I just finished Alexander Solzhenitsyn's Cancer Ward in the Modern Library reprint. His first published work One Day in the Life of Ivan Denisovich was printed in the Soviet literary publication, Novy Mir. Oddly enough, Khruschev himself intervened in order to have this work published, since it detailed life in Stalinist prison camps and Khruschev was for anything which made him look better than Stalin (which, incidentally, is not hard to do). Solzhenitsyn became an overnight sensation in the Soviet Union.
However, the Soviet literary circles did not look kindly on Solzhenitsyn after the publication of One Day. In the edition of Cancer Ward that I have, there are records reproduced of Solzhenitsyn's appearance before the Soviet literary committee. It's interesting reading since it gives us a glimpse of the thinking of totalitarian Soviet system in regards to censorship.

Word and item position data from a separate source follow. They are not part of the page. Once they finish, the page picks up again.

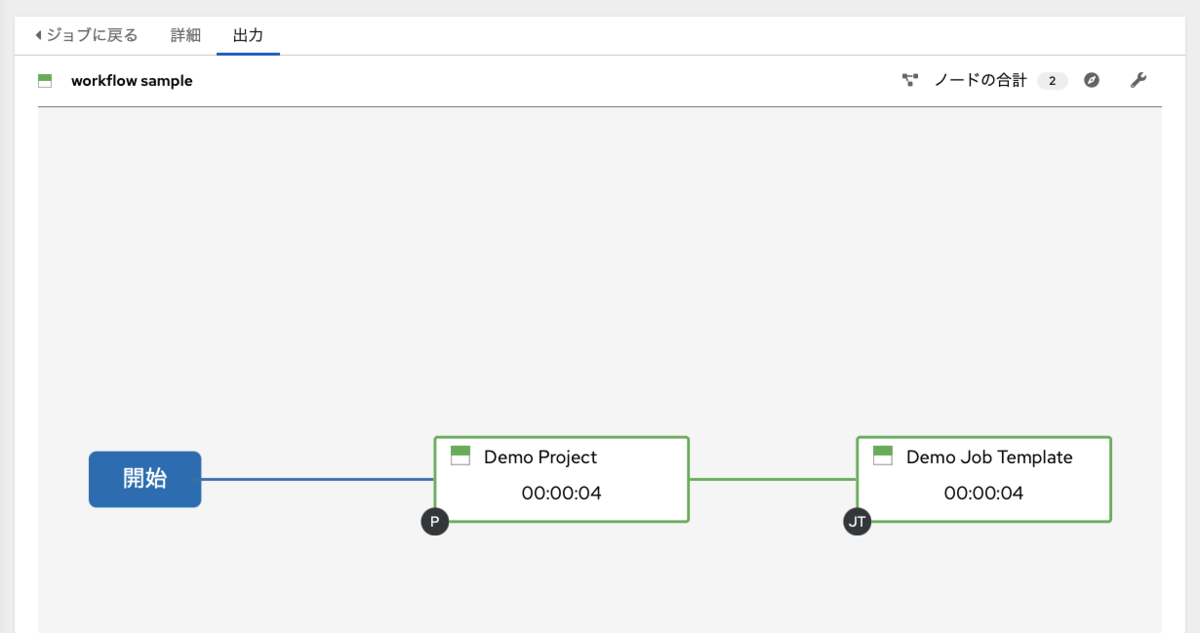Select the blue link from 開始 node

[317, 479]
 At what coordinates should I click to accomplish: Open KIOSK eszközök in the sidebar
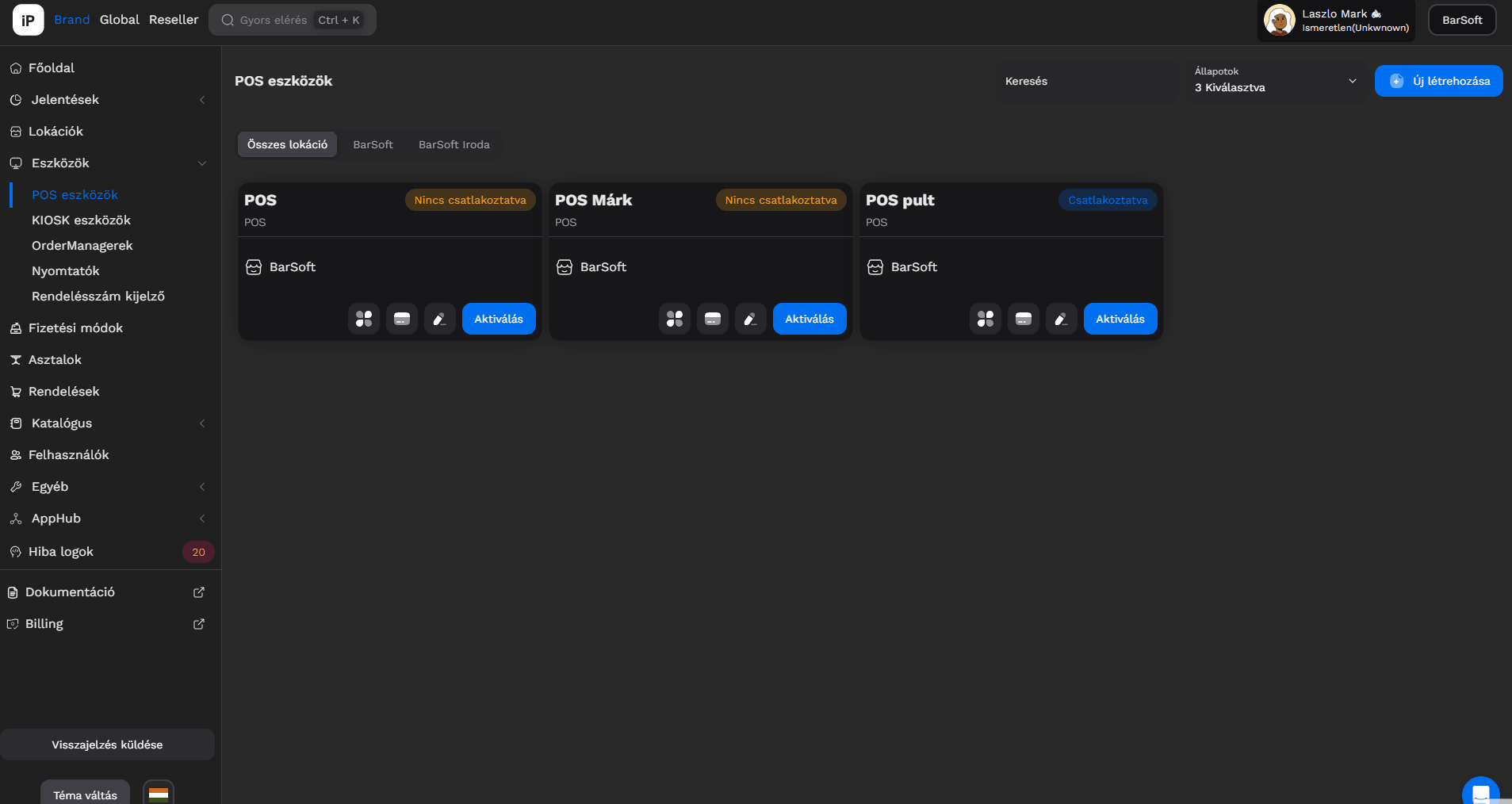pyautogui.click(x=81, y=220)
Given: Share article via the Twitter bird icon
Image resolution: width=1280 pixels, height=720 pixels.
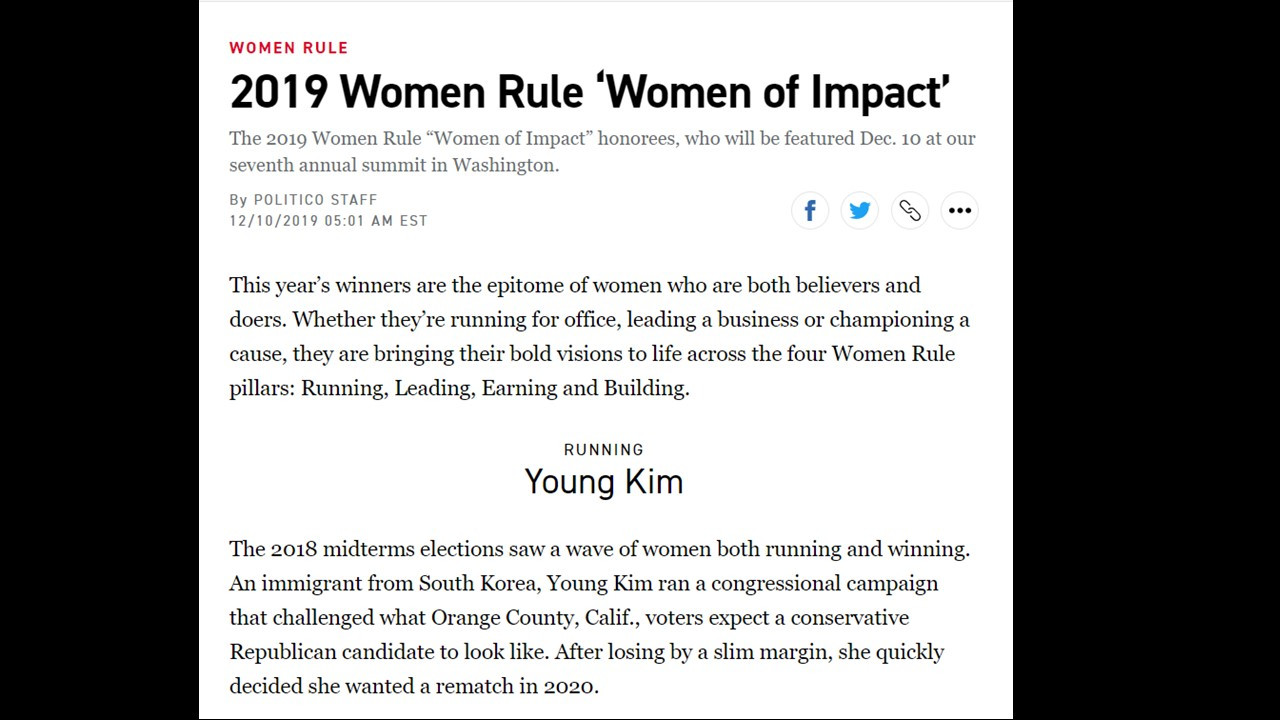Looking at the screenshot, I should pos(860,210).
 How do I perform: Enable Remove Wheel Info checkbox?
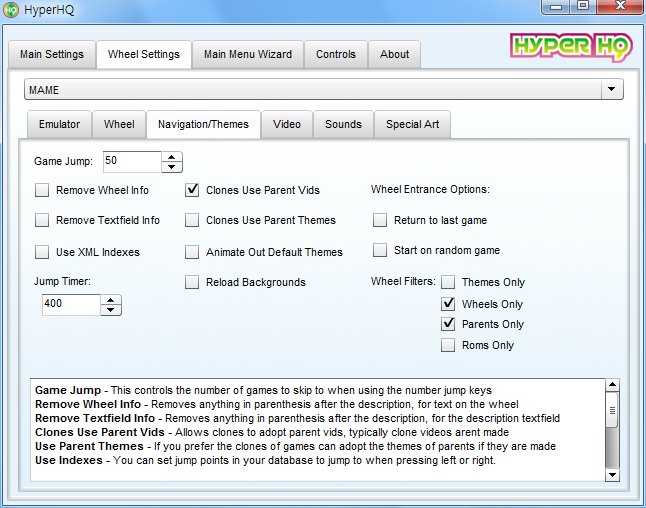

With all of the flaws of the United States, and with all of the perversion that exists in our media, I am still grateful that we have fairly liberal views of censorship in America. This freedom of the press that we have enables us to publish opinions that run counter to the culture and there are no repercussions. We can write Gospel tracts, books on evangelism and Bible study, and blogs about thinking, biblical Christianity. The drawback is the amount of filth which our freedoms allow. But at least we have a voice to counter the poison that is out there with the truth.
That is far more than Solzhenitsyn had in his own country. Solzhenitsyn is most famous for his three volume work, The Gulag Archipelago, which details prison life in the former Soviet Union. It was this work which got him exiled from the USSR to the United States. Apparently it was one thing to criticize Stalinist camps; it was another to expose the flawed Communist system that the camps personified.
Cancer Ward gives a chilling depiction of life in Soviet cancer wards and also exposes the flaws of the Communist system. He deals with the themes of life and death in a masterful way, even if from a humanistic viewpoint. It's easy to see why the Soviets were threatened by its publication. It was never published in the Soviet Union.